Oordeel Hof Arnhem-Leeuwarden
Het Hof heeft, net als de Rechtbank, geoordeeld dat de betaling van collegegeld door een student aan de hogeschool wél een vergoeding voor een (onderwijs)prestatie is. Een student dient immers het collegegeld te betalen om onderwijs te mogen volgen en het collegegeld is daarnaast ook te hoog om het een louter symbolische bijdrage te kunnen noemen.

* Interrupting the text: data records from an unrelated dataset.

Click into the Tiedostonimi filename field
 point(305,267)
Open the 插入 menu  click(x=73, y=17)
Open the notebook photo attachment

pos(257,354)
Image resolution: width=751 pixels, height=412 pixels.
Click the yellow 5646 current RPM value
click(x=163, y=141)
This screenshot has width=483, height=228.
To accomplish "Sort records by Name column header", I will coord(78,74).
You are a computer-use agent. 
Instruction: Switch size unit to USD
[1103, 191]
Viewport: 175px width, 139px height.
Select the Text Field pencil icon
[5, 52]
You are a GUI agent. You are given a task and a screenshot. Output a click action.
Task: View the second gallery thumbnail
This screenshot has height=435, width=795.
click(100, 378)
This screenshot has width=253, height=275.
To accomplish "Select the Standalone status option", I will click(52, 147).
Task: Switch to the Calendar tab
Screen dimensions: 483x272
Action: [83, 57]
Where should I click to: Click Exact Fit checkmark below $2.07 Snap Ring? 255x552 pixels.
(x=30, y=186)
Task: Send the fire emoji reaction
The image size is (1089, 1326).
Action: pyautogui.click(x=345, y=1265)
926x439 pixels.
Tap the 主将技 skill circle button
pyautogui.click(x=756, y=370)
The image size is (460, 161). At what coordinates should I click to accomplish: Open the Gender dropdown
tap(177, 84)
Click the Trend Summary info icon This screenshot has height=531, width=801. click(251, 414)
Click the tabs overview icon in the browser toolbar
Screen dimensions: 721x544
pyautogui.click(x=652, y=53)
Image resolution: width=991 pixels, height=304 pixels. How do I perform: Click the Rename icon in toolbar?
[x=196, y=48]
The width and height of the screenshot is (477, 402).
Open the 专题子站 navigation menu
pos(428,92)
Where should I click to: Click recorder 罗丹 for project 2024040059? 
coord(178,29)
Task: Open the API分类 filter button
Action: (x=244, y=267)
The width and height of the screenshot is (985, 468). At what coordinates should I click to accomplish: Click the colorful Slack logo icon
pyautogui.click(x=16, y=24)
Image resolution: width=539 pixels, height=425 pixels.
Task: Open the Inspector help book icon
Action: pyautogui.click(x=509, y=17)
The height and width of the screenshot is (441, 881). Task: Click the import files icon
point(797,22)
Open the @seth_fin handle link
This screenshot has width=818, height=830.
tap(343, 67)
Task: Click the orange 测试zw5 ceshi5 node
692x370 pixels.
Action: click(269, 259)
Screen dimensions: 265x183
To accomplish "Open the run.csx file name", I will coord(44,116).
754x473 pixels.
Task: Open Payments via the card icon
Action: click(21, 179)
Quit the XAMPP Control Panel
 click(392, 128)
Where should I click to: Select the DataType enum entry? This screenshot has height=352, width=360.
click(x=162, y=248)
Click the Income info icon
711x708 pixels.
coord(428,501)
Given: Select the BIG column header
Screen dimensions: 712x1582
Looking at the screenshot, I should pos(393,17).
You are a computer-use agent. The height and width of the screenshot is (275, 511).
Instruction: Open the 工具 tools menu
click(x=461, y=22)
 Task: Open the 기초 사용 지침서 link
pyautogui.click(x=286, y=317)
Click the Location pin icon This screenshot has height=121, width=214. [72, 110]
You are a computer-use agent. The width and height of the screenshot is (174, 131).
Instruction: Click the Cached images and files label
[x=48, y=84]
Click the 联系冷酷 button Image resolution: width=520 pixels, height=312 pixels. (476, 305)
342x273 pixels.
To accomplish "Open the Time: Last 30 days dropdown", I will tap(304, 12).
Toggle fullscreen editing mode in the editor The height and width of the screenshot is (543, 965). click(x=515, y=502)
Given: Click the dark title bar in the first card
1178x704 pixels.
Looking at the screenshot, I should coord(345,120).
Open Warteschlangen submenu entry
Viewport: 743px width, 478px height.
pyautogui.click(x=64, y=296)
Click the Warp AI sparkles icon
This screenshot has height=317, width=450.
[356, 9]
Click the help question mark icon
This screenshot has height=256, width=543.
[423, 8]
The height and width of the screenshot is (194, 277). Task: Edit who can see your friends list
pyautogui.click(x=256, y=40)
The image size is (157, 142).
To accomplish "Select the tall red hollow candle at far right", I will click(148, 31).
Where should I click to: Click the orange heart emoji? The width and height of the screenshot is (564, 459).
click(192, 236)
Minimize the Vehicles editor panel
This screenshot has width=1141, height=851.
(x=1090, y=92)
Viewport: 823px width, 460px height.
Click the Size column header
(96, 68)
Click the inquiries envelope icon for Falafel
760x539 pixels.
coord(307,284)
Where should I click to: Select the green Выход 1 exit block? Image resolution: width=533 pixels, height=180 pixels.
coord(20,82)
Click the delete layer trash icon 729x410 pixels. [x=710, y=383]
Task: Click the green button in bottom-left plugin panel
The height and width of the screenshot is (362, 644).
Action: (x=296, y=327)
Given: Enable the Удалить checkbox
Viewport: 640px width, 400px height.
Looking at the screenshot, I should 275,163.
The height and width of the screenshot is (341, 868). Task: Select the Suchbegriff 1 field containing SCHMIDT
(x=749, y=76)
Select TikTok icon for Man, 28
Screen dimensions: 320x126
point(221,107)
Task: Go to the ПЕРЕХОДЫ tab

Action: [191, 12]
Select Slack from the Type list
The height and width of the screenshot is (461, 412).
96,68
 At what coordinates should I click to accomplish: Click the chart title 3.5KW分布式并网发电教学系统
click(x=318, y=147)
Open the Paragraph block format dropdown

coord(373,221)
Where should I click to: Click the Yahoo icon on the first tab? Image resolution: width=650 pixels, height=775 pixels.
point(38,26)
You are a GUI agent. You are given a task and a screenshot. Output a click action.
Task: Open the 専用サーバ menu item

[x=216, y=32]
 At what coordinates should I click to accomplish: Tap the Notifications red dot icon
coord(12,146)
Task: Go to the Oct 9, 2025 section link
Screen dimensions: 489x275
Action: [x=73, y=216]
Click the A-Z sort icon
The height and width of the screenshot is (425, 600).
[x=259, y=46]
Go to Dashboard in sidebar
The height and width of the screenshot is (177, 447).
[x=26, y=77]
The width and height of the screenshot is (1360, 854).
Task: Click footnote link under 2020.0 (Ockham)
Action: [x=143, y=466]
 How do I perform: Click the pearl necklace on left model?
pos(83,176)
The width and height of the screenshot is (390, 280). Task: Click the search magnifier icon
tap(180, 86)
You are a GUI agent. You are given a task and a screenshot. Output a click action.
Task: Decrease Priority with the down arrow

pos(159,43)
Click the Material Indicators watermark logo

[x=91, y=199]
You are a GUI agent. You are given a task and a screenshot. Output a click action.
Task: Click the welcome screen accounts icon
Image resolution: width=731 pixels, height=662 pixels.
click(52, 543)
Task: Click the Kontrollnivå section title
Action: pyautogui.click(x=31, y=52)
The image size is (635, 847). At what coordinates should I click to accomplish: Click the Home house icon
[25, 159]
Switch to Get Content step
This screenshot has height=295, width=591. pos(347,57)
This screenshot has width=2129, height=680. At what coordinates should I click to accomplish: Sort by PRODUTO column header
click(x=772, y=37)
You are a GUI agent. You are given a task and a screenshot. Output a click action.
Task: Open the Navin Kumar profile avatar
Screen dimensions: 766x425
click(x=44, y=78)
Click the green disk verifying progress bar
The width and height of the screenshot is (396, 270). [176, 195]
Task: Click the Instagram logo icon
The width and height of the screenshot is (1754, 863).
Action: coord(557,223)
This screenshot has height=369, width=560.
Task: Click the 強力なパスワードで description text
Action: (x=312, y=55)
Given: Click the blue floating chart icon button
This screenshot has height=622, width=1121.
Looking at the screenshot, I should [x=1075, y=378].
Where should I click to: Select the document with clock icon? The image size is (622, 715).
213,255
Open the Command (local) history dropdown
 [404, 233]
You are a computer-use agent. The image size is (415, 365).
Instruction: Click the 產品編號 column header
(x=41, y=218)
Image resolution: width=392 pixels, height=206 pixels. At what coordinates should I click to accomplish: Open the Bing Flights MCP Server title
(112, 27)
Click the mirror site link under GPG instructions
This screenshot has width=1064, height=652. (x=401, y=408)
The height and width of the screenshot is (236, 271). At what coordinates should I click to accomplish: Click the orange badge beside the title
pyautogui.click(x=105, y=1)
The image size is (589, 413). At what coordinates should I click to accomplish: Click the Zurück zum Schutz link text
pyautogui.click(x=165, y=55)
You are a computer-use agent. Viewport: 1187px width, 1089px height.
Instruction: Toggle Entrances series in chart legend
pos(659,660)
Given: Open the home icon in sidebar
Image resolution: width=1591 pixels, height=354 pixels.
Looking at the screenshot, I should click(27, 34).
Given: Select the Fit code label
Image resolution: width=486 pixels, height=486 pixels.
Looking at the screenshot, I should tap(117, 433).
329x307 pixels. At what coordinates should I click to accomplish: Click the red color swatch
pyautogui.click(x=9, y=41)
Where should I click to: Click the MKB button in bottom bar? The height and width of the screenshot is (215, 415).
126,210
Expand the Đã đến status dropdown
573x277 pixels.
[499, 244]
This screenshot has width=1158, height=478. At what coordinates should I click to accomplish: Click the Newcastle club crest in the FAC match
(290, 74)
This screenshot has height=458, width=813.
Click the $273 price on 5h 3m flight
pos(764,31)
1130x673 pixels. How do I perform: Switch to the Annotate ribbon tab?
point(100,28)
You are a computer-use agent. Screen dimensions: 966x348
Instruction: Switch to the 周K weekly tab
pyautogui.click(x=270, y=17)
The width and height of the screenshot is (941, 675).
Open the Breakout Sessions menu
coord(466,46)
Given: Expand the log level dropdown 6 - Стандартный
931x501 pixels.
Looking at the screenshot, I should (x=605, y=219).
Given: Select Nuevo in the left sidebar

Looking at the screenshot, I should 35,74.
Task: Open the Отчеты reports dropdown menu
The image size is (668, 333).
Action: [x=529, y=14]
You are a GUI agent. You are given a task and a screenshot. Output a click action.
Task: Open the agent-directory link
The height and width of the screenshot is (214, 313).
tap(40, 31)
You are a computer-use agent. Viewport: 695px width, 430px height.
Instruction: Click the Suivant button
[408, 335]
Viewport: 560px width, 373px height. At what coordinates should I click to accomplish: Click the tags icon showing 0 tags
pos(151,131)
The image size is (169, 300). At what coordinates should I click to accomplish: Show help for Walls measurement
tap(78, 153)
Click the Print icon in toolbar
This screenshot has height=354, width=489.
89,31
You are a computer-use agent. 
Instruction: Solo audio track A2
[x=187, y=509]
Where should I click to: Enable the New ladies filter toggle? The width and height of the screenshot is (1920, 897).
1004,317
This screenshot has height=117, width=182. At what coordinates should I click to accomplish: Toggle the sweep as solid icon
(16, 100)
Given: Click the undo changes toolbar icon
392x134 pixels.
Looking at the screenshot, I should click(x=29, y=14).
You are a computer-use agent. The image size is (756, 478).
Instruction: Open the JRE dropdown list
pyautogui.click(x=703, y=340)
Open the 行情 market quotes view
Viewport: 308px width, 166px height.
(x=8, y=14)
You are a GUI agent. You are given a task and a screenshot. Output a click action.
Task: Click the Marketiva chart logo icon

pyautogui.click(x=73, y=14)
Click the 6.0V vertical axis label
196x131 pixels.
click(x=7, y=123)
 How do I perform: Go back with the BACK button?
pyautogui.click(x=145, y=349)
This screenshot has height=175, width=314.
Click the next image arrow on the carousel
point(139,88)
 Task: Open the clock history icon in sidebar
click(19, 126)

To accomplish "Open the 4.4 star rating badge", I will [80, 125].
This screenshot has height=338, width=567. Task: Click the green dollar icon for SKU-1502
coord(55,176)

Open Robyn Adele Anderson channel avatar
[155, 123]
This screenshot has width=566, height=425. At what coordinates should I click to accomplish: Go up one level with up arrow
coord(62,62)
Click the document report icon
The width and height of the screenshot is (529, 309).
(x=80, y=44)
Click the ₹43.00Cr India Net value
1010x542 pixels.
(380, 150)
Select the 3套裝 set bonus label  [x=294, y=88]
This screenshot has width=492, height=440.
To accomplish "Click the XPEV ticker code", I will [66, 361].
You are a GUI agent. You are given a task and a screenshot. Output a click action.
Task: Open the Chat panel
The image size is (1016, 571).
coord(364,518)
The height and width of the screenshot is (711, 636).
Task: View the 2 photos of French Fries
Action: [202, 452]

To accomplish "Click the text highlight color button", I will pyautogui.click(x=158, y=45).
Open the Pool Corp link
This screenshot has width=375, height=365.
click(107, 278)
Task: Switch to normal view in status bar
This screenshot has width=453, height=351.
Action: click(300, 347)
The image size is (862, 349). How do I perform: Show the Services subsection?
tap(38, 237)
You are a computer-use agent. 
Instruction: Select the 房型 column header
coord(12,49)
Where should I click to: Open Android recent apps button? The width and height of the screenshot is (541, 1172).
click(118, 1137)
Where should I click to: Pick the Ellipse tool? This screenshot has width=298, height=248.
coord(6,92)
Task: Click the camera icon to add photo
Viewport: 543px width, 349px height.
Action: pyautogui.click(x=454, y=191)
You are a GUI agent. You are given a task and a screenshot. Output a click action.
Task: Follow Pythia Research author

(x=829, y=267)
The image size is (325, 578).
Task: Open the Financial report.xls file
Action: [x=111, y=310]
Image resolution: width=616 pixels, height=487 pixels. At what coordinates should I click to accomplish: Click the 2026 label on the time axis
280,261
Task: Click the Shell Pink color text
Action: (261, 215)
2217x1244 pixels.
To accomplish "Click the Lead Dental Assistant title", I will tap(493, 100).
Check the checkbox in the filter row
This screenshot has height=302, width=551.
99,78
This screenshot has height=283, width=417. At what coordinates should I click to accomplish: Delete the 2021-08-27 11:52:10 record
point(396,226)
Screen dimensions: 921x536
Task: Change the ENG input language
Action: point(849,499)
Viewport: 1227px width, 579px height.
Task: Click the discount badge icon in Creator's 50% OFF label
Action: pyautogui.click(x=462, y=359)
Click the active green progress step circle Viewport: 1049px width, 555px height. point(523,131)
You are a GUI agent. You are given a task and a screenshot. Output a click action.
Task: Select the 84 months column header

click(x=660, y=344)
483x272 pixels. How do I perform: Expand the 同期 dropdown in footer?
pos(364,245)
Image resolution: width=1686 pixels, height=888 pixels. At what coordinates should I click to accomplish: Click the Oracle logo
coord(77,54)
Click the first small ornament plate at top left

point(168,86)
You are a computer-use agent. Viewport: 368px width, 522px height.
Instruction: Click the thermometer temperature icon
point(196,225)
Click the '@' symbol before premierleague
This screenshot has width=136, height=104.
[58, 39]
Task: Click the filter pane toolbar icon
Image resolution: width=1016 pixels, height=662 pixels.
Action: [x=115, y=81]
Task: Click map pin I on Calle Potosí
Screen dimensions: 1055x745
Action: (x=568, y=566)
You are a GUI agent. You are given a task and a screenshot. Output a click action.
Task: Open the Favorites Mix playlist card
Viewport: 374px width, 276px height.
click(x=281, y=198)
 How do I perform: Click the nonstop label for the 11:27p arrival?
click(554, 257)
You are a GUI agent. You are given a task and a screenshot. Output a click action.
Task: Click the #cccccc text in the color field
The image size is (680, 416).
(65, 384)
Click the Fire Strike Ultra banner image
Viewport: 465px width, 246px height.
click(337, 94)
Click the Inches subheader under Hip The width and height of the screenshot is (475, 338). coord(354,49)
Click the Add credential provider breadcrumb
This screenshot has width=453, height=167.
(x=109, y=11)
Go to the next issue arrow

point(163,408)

Het tweede standpunt van de Belastingdienst, de bepaling van het recht op aftrek op basis van de verhouding in financieringsbronnen, vond volgens het Hof eveneens geen steun in het recht en geeft geen nauwkeuriger beeld van het werkelijk gebruik. Dit houdt in dat een hogeschool voor het verzorgen van onderwijs optreedt als btw-ondernemer en dat voor de door de Belastingdienst voorgestane beperking van het recht op aftrek geen plaats is.
Wat betekent deze uitspraak voor onderwijsinstellingen
Onderwijsinstellingen die van studenten bijdragen (collegegelden) ontvangen, kunnen aan de hand van deze uitspraak wellicht een btw-voordeel behalen. Hetzelfde kan gelden voor onderwijsinstellingen die lesgelden ontvangen (ROC s en AOC's ).
Het is nog niet duidelijk of de Belastingdienst in cassatie zal gaan tegen de uitspraak van Hof Arnhem-Leeuwarden. De uiteindelijke uitkomst van dit geschil is daarom nog niet zeker. Toch adviseert PwC onderwijsinstellingen nu al actie te ondernemen en bezwaar te maken tegen de eigen aangifte als de uitspraak tot een hogere aftrek van btw op gemengde kosten leidt dan tot op heden.